Итко, вытягиваясь из-за камней, провожал взором отлетающих, и, когда они точками зачернели вдали, он выскочил на площадку и долго прыгал, разминая отекшие от долгого лежания ноги; на площадке кости, обрывки шкур, перья, лапки, птичьи и звериные черепа и кости. Итко надел рукавицы и, хватая в гнезде, выхватил за шейку орленка: орленок бился оперяющимися крыльями и тыкал клювом в шубную рукавицу, но Итко зажал его между коленками и на клюв набросил петлю. Всем трем орлятам Итко волосяными, незаметными петельками, перевязал клювы. Орлята тыкались в гнезде, вылетали на край, но не клекотали. Итко не хотелось уходить из орлиного гнезда.
Далеко, далеко, — день конем ехать, два ехать, конца нет, — щетинилась чернь. Искрились полосками, точно горели на солнце, Абаканские ледники.
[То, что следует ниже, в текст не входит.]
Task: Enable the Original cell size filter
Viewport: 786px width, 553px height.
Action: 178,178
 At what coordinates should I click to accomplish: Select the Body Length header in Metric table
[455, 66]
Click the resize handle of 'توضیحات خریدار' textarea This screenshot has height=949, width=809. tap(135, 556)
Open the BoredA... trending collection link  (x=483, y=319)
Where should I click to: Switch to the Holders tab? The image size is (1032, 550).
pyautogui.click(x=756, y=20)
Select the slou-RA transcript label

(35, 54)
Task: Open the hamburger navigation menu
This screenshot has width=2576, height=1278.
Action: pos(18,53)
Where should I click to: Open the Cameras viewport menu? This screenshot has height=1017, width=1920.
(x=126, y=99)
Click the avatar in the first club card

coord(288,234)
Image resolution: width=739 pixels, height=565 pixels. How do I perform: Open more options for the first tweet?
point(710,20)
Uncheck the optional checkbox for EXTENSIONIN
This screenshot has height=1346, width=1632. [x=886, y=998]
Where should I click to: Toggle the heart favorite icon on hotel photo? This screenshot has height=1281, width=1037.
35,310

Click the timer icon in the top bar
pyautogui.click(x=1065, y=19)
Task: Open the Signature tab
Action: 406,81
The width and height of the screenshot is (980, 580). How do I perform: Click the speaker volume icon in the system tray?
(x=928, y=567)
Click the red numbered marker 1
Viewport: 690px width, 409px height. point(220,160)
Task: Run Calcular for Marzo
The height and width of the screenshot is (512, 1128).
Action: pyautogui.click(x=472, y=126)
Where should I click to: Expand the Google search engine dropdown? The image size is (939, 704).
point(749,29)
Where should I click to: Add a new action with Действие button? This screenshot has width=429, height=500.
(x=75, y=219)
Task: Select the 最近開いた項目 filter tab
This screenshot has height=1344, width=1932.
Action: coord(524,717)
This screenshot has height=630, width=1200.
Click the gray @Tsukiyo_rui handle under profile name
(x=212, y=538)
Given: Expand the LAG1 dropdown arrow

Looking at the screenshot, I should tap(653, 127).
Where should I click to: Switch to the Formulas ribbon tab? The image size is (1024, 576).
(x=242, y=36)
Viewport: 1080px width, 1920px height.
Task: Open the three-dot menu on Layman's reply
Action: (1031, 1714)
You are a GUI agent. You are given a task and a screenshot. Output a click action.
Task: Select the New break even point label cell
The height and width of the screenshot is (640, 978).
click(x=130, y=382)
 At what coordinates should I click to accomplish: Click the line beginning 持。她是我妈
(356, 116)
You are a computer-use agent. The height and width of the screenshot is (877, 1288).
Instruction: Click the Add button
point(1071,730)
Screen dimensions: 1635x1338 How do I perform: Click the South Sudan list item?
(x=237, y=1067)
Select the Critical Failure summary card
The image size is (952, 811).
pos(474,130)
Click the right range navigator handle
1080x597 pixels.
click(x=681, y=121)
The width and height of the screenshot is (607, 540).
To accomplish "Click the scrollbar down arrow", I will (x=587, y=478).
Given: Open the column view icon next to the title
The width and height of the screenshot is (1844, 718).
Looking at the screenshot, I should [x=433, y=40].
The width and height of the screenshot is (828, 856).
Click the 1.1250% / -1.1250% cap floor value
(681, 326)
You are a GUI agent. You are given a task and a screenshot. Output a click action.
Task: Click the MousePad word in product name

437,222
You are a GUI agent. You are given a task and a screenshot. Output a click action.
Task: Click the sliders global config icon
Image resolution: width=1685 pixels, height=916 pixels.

Алтын-кол — Золотое озеро. Был большой голод на Алтае. Пропал скот, и не было хлеба. У алтайца был большой самородок золота, и он взял его и пошел искать по русским деревням и алтайским урочищам, чтобы купить пищи для умирающей с голоду семьи. Но никто не давал на золото пищи, а охотник, возвращаясь домой, взлез на самую высокую гору и вместе с самородком бросился в пропасть. При падении образовалось озеро, которое назвали Алтын-кол — Золотое озеро, а гору, с которой бросился, — Алтын-ту — Золотая гора. Так говорят старики. Но Итко интересует не это. Итко больше интересуется обрывками шкурок, валяющихся у гнезда: тут беличьи, барсучьи, лисьи. Найдя соболью лапку, Итко поцарапал ею по щеке и от соболиной ласки засмеялся раскатисто и громко. Сунув лапку за пазуху, стал спускаться со скалы, через пропасть по чумбуру. Запрятавшись подальше в скалы, Итко раскинул свой стан. Днями ловил хариусов, копал кандык, охотился на бурундуков, а главное следил за орлами. И когда орлы улетали, Итко лез на скалу.
В первые дни орлы приносили хариусов, тальменей и щук. Голодные орлята тыкались перевязанными носами, перевертывали рыбу, но есть не могли.
У человека разум, у птицы инстинкт. Орлы чаще стали улетать за добычей, приносили рябчиков, тетерок, куропаток. Когда в отлете орлы, Итко в гнезде и, развязывая клювы, как нежная мать, кормит орлят рыбой и птицей: они жадно рвали рыбу, только чешуя от рыбы шелушится да перья летят от тетерок.
И скоро орлы вместо рыбы притащили Итко первую добычу — двух лисинят. Потом несколько хорей, горностаев и двух сверкающих сединкой соболей. С солнцем улетели орлы, весь день удил Итко для орлят хариусов. На шестой день кончились сырчики и масло, и решил Итко свезти добычу домой.
Тохтыш, разглядывая добычу, говорила:
— Хорош сын, — зверь от тебя не уходит.